There’s a similar story to tell in South America. There is sure and steady secularization, a lot of disenfranchisement with the traditional hierarchy, and of course we’ve seen a big outpouring of democratic sentiments about corruption in recent months. Yet along with the progress, the churches are hardening, there is a new wave of religious fundamentalism – not just in Brazil but in Argentina for example – and perhaps we’ll be looking in depth at that story next year at World Humanist Congress in Sao Paulo.

iheu-annual-report-cover-as-printedIHEU in 2016

But today we are looking at the workings of the IHEU and the rest of my comments today will focus on that.

As Sonja Eggerickx told you at the beginning of last year’s General Assembly in Manila, after many months of considerations, we were about to advertise for a new Chief Executive role. As of course you know already, Carl Blackburn was appointed in October last year and many of you will have met or talked with him before today. [Hello to the room!]

In addition, Elizabeth O’Casey – who will be familiar to many of you as our voluntary Head of Delegation to Geneva the past few years – has joined the staff team as Director of Advocacy, currently half weeks, mostly around our United Nations sessions. With Carl and Elizabeth working alongside Bob Churchill our Director of Communications, and Colin Divens the IHEU Administrator, this means that we have nearly doubled the staff from two, to three-and-half employees, since the last General Assembly!

We have a lot on the agenda and you have received the new-style 2015 Annual Report alongside your papers, and Carl will be taking us through that later in the day. I’ll just take a minute to show you one element.

Map of IHEU Members at the end of 2015 (Circle size corresponds to the number of Member Organizations in a country)

Map of IHEU Members at the end of 2015 (Circle size corresponds to the number of Member Organizations in a country)

The map here [slide, see the image adjacent] which you can also find in the Annual Report shows the spread of the IHEU membership. The size of the circles represents the actual number of member organizations (of whatever size) in each country. Now, a similar map even just a few years ago would have had smaller circles in several countries and in particular Africa and South America would have been much more sparsely populated. There is still a lot of work to be done, in particular as we continue to develop how we work with humanists in countries across the MENA region and central and eastern Asia. There are really a lot of “ex-Muslim” people and non-religious people in the region, but they are banned from formally registering Humanist organizations for example. IHEU is more and more speaking with and working with individuals and unofficial, online communities there.

Planning for the future

As we move forward today I think it’s worth remembering this map and what it represents. There are the new groups that we must find the right ways to support going forward. And perhaps even more important we must think about the gaps on the map. Bangladesh is one such gap – and who would want to risk being the founder of a humanist association in Bangladesh at the moment! As was discussed in the Bangladesh session yesterday afternoon, this is a trying time for humanists, not just in Bangladesh but across South Asia really.
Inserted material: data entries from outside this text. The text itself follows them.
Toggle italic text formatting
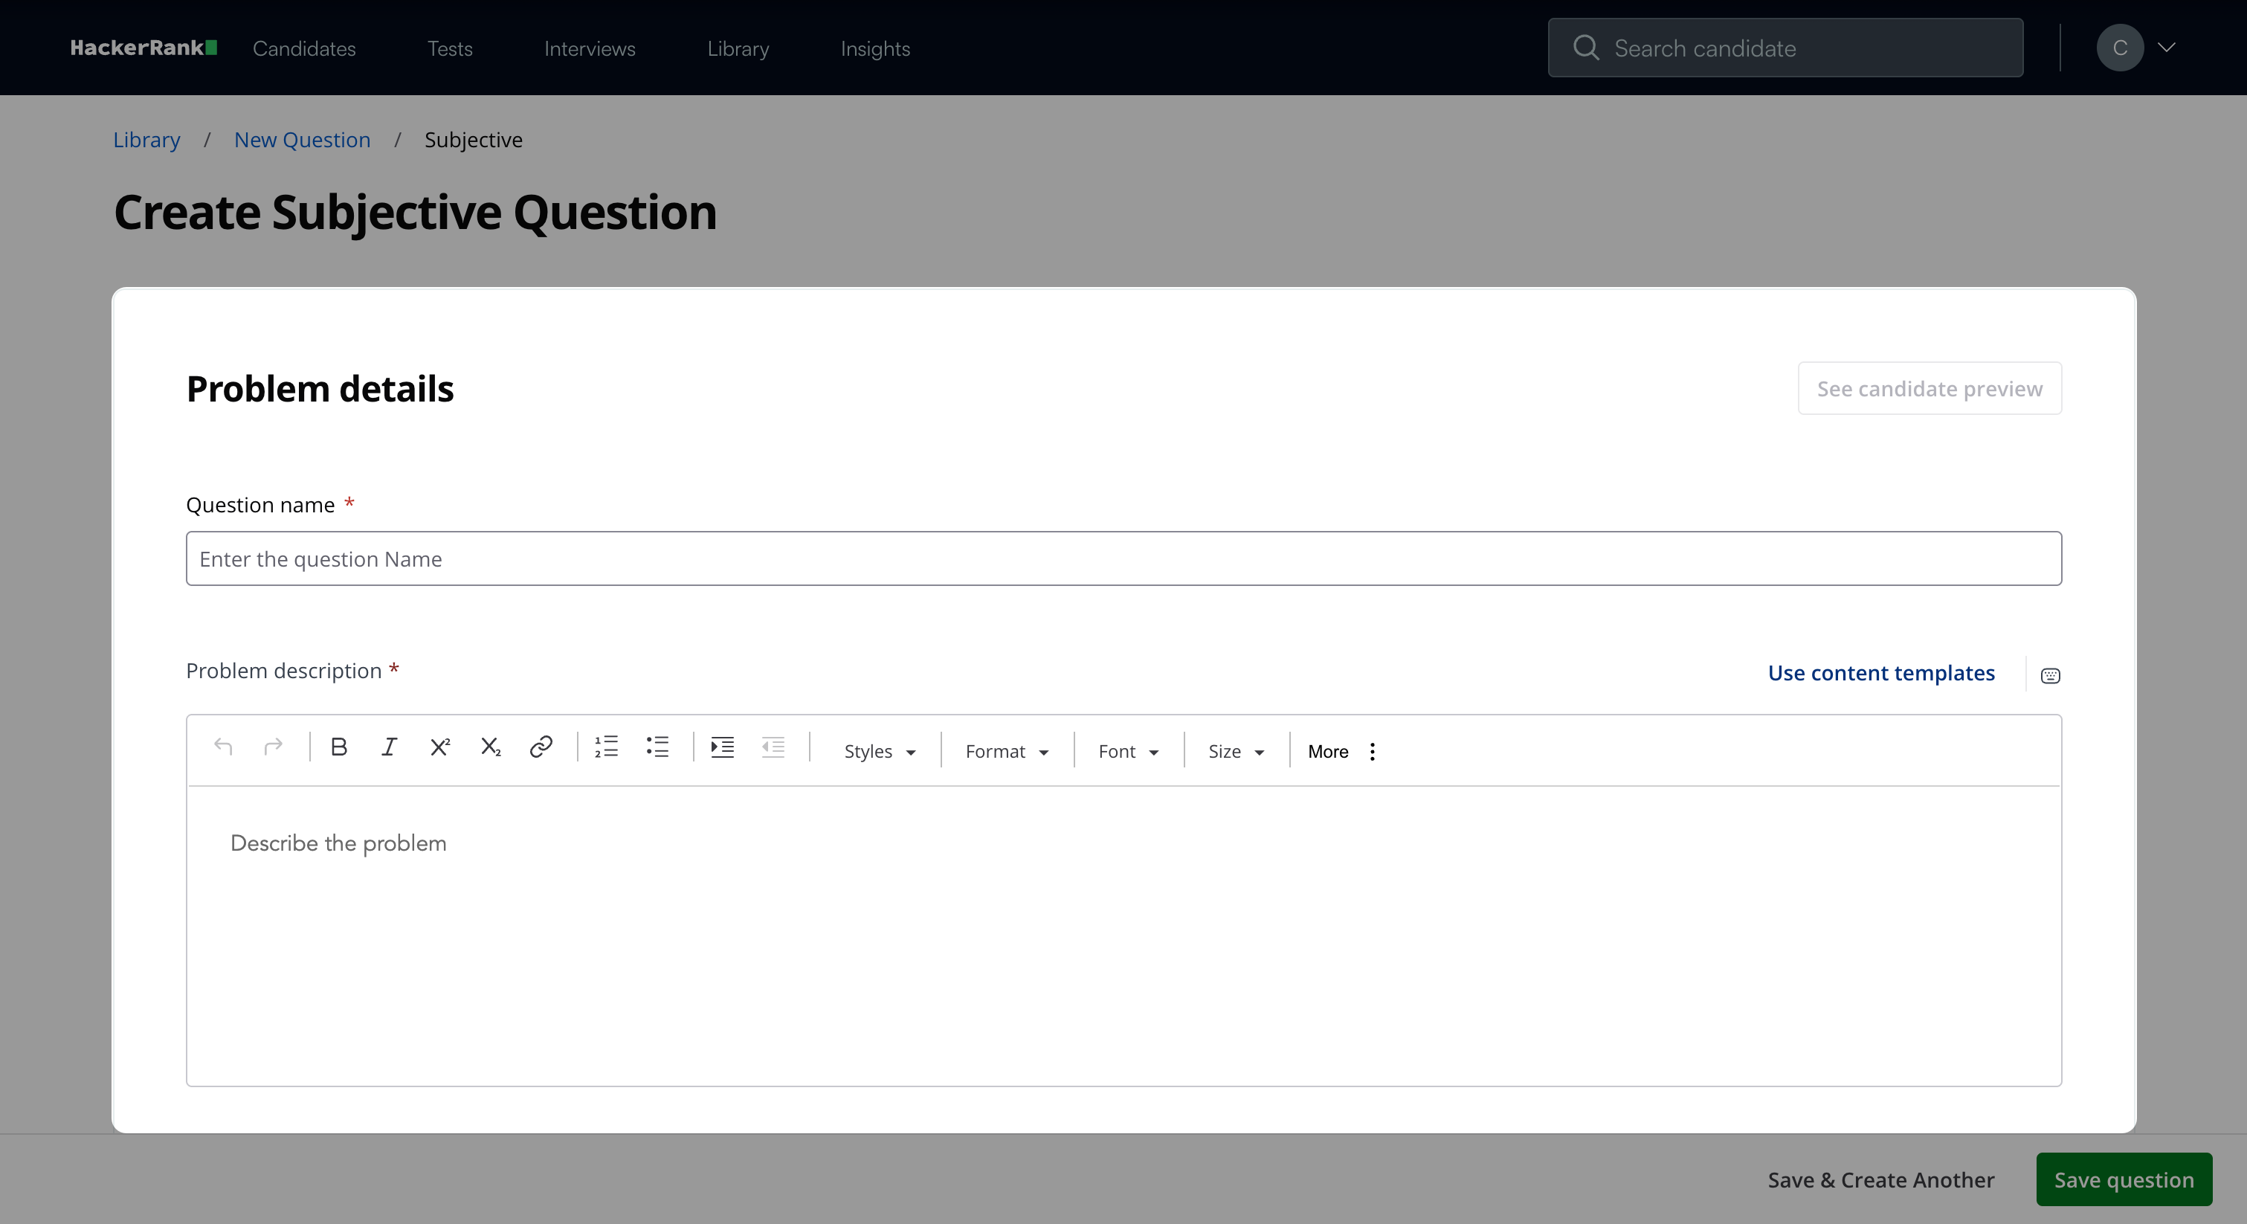Image resolution: width=2247 pixels, height=1224 pixels. pyautogui.click(x=389, y=748)
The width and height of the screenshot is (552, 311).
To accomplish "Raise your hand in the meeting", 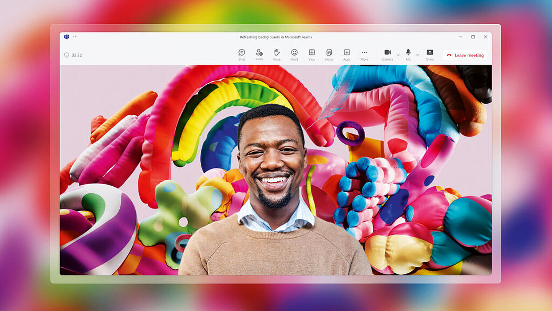I will 277,54.
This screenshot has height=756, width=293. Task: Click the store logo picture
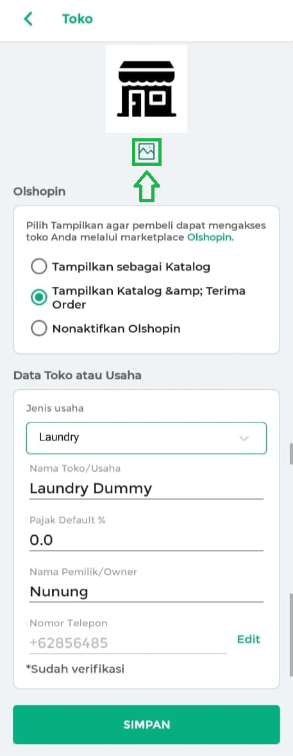tap(146, 88)
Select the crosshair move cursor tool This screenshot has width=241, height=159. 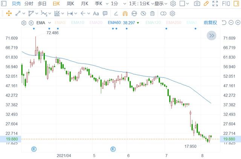8,13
The situation may not be as bad as Saudi Arabia or Iran – yet – but I think it’s right that we must pay particular attention to countries where conditions are deteriorating – and of course not least when our friends and allies are being targeted so horrifically.

We all agree I hope, that we want to continue to grow as an organization, and we want to be working – and working fruitfully – with members in new regions. For over six decades now IHEU has been on a long-term trajectory toward inclusiveness, valuing universality and common humanity, and that desire has always been there in theory. Now, I think that that mission is more important than ever. We want to take the next steps toward greater reach, diversity and inclusion, and we must do that in a way that is strategic, that is secure in the long term, and that best guarantees continued, sustainable growth and support. I’m looking forward to working all that out with you today.